At this stage, we need to further approximate the system in order to determine the catalytic constant, kcat, and the heterogeneous electron transfer rate constant, kSt, considering that the internal electron transfer is not the rate-limiting step in the overall electron transfer mechanism [75]. Thus, we would consider reactions (1), (5), and (9) in order to deeply evaluate the effect of shape of the nanoparticles on kcat and kSt. Finally, Eq. (13) was rearranged as follows (Eq. (14)):

$$ \frac{1}{I_{\mathrm{kin}}}+\frac{1}{I_{\mathrm{E}}}=\frac{1}{nF\left(\raisebox{1ex}{${A}_{\mathrm{real}}$}\!\left/ \!\raisebox{-1ex}{${A}_{\mathrm{geo}}$}\right.\right)\Gamma}\frac{1}{\left({k}_{\mathrm{cat}}{c}^{\ast }+{k}_{\mathrm{St}}\right)} $$

At limiting step, by considering 1/IE = 0. The experimental conditions at which 1/IE = 0 are low substrate concentration (C), rotation speed (ω) of the electrode, and applying sufficiently large an electrochemical driving force |E-E0′|. In this way, it was possible to increase the influence of the Levich and the enzymatic component in Eqs. (8) and (14); therefore, the kinetics contribution (1/IE) would be negligible (1/IE = 0). Therefore, we can simplify Eq. (14) as follows (Eq. (15)):

$$ \frac{1}{I_{\mathrm{kin}}}=\frac{1}{nF\left(\raisebox{1ex}{${A}_{\mathrm{real}}$}\!\left/ \!\raisebox{-1ex}{${A}_{\mathrm{geo}}$}\right.\right)\Gamma}\frac{1}{k_{\mathrm{cat}}{c}^{\ast }} $$

Kinetically limited currents of the oxidation of d-(-)-fructose can be evaluated from the intercepts of the Koutecky-Levich plots. According to the mathematical expression for Ikin (Eq. (14)), the slope of this plot is proportional to the rate of the reaction between d-(-)-fructose and FDH (constant kcat in reaction (1)), while the intercept is proportional to the heterogeneous electron transfer (constant kSt in reactions (24) and (57)) between reduced FDH and the graphite modified surface (AuNTrs and AuNSphs). To evaluate the rates of these reactions, the surface concentration of FDH on the graphite modified electrode must be known. The theoretical surface coverage resulted in 0.80 nmol cm−2 was considered in this paper for all the modified electrodes, namely FDH/G, FDH/AuNSphs/G, and FDH/AuNTrs/G. Therefore, it was possible to estimate k1, the kinetic constant for reaction (1), and the heterogeneous electron transfer (constant kSt in reactions (24) and (57)). The results calculated for FDH/G, FDH/AuNSphs/G, and FDH/AuNTrs/G are summarized in Table 1. From these results, it is possible to see that the shape of the NPs had no effect on the catalytic constant (kcat), while the kSt for FDH/AuNTrs/G calculated as 3.8 ± 0.3 s−1 resulted in a 5 times higher value compared with both the NPless graphite electrode 0.7 ± 0.1 s−1 and the AuNSphs/G modified electrode 0.9 ± 0.1 s−1. These results are probably related to the shape of the NPs because the AuNTrs due to their triangular geometry have different self-packing mechanism compared with the spherical ones ensuring a higher real surface area. Nevertheless, it should be taken into account also the interaction between the enzyme molecules and the NPs highlighting that the interaction enzyme-NPs can occur on the edge of the triangle while the spherical shape is limiting the number of enzyme molecules interacting with each NP.

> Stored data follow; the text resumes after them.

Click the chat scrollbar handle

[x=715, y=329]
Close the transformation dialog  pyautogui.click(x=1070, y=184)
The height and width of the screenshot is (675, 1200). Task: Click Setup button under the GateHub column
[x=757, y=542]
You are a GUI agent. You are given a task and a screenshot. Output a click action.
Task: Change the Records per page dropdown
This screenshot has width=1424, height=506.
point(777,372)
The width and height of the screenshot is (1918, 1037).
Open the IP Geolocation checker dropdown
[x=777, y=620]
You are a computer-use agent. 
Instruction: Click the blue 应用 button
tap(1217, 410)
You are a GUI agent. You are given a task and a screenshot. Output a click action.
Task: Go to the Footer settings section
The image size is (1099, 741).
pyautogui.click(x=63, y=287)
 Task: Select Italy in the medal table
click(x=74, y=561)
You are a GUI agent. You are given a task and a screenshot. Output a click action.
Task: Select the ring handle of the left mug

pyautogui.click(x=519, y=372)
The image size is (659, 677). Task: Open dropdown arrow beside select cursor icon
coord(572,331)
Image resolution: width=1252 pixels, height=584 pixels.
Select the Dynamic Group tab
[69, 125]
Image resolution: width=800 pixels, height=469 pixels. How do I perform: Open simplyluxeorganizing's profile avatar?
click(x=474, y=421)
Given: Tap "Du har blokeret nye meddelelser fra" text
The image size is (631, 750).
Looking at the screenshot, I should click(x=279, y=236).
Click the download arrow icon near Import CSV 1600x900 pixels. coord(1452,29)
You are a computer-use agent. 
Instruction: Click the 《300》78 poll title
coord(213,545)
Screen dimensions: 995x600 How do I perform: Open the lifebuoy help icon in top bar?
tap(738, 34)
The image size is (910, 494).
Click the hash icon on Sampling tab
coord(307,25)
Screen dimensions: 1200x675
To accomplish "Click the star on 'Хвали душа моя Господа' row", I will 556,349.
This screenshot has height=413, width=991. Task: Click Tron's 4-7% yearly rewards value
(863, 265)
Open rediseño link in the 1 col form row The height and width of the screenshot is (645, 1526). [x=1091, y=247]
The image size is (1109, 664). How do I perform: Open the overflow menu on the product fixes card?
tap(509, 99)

Table 1 Kinetic parameters calculated from the RDE data for FDH/G, FDH/AuNSphs/G, and FDH/AuNTrs/G. n is equal to the number of electrons participating in the reaction

As further investigations, we studied also the storage and operational stability of the proposed modified electrodes, namely FDH/G, FDH/AuNSphs/G, and FDH/AuNTrs/G, and the results are reported in Fig. S2A and B (see ESM), showing quite a stable signal for 24 h of continuous injections of substrate into the flow system, while in the storage stability test, it was possible to observe a significant drop in the retained current values of approximately 65% for FDH/AuNTrs/G, 72% for FDH/AuNSphs/G, and 70% for FDH/G (compared with the initial current value) achieved after 20 days.


Finally, we have unequivocally demonstrated that the shape of the NPs had a crucial effect on the catalytic current related to the oxidation of d-(-)-fructose to 5-keto-d-(-)-fructose occurring at the FDH-modified electrode surface. In particular, we have shown that AuNTrs have a higher effect compared with the spherical one. The effect was deeply investigated for each contribution to the total catalytic current (I), namely mass transfer–limited current (Ilim), and kinetically limited current (Ikin), by using two different approaches: RDE and flow through amperometry. The shape of the NPs had no effect on the catalytic constant (kcat), while the kSt for FDH/AuNTrs/G resulted in a 5 times higher value compared with both the NPless graphite electrode and the AuNSphs/G modified electrode. These results can probably be ascribed to the shape because with the triangular NPs, the interaction enzyme-NPs can occur on the edge of the triangle, whereas for the spherical shape, the number of enzyme molecules interacting with NPs is limited. These findings would be of fundamental interest to study the kinetic mechanism of FDH and to develop highly efficient 3rd-generation biosensors and EFC bioanode based on metal NPs of various sizes [17] and shapes.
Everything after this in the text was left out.